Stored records
== == ==

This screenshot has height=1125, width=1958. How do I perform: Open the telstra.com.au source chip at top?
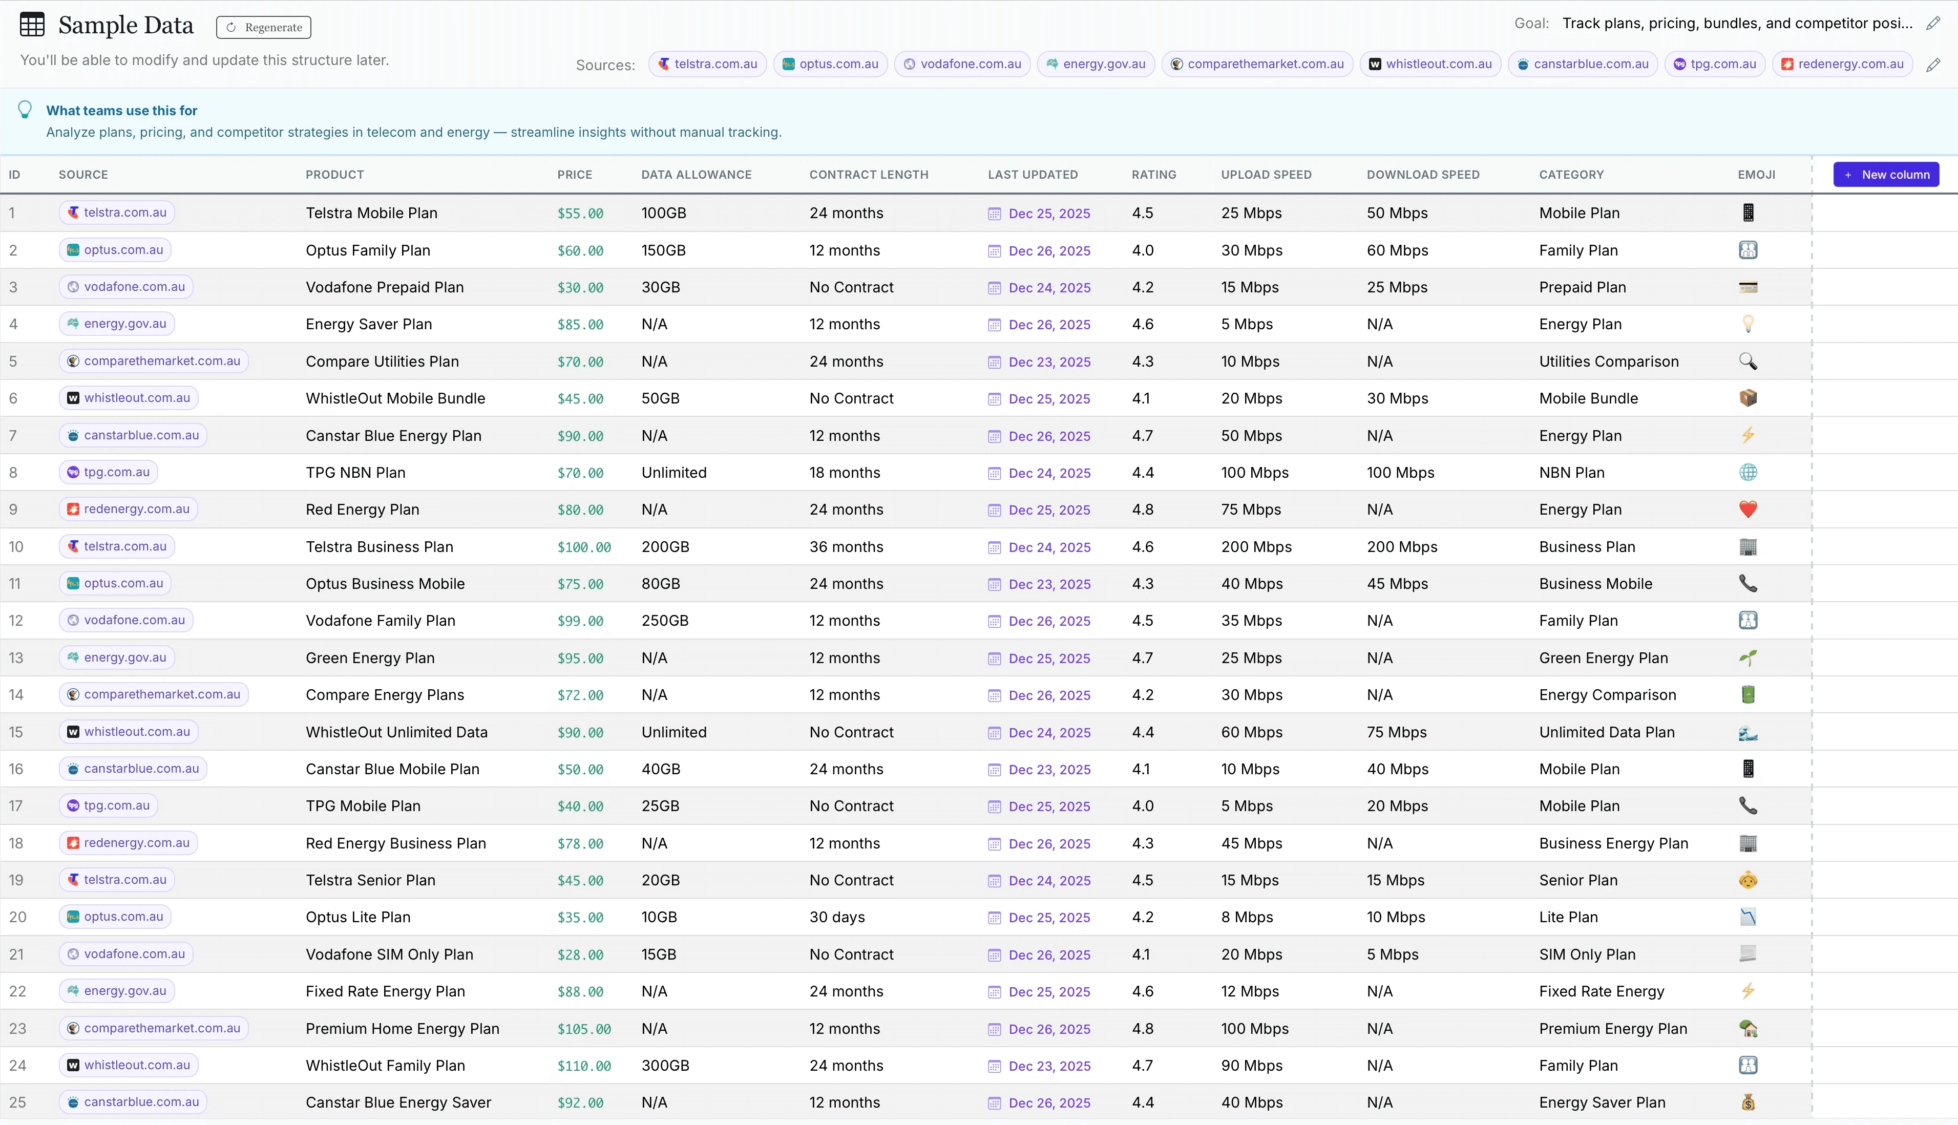tap(707, 64)
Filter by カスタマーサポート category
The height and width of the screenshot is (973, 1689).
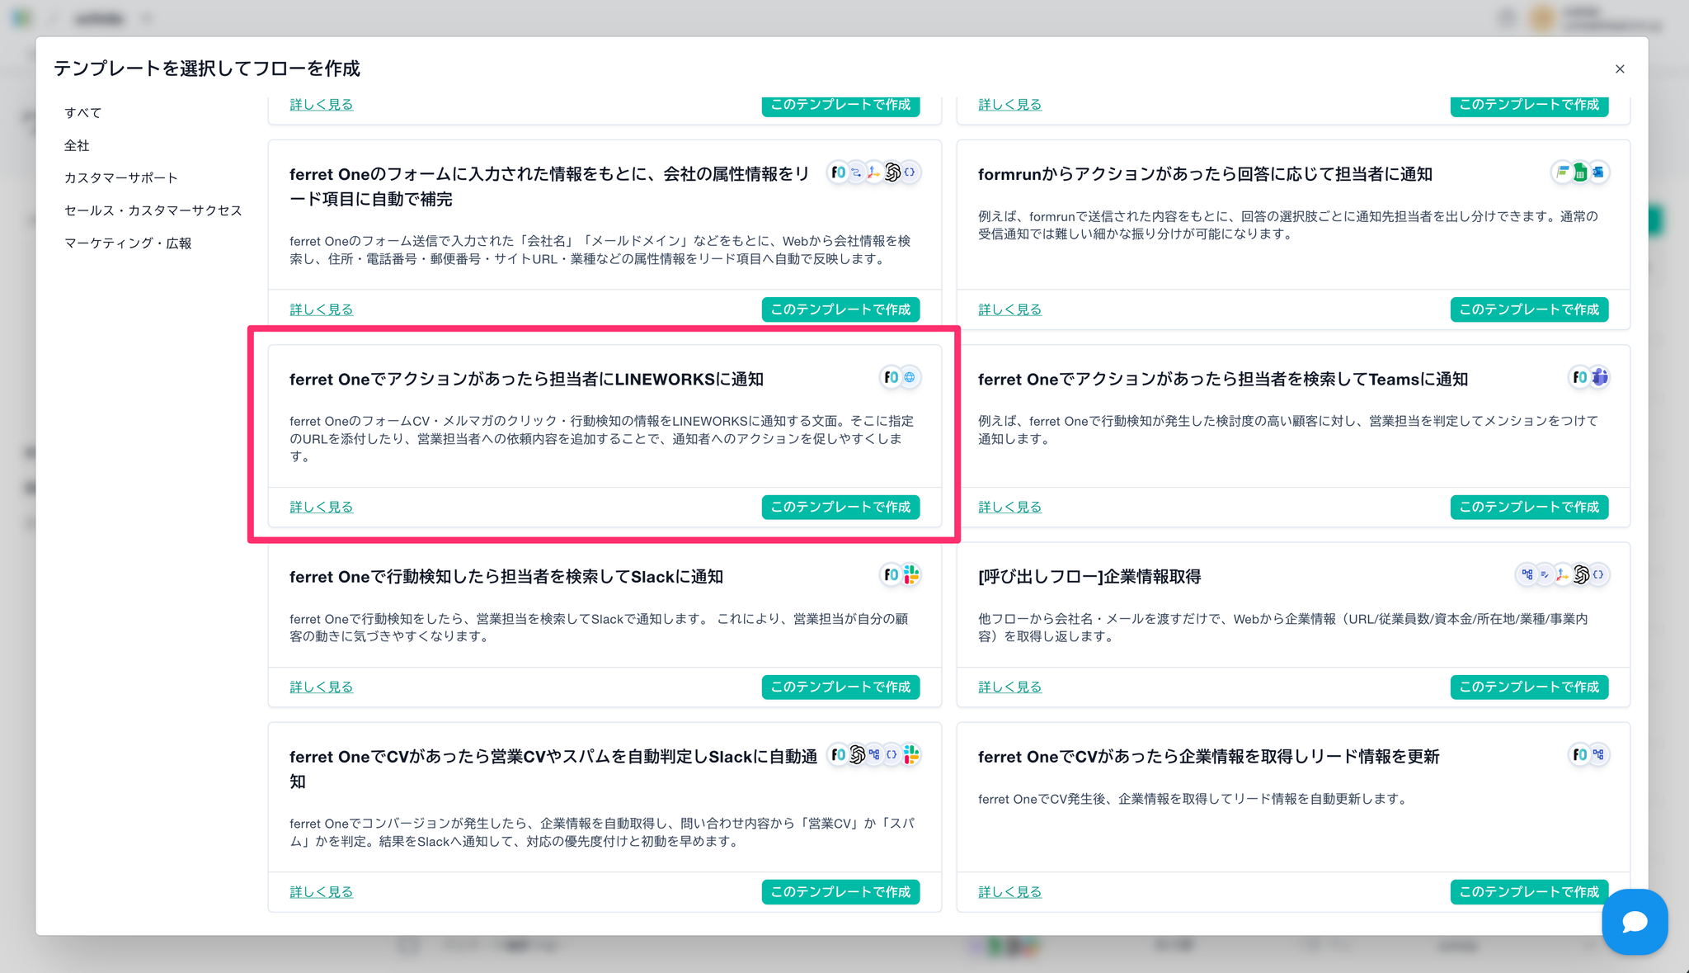pos(121,178)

== == ==

### Work request
Word for word, return all the entries and skip their pictures.

### Worked solution
This screenshot has height=1125, width=1958. How do I perform: Open the telstra.com.au source chip at top?
tap(707, 64)
Filter by カスタマーサポート category
The height and width of the screenshot is (973, 1689).
pos(121,178)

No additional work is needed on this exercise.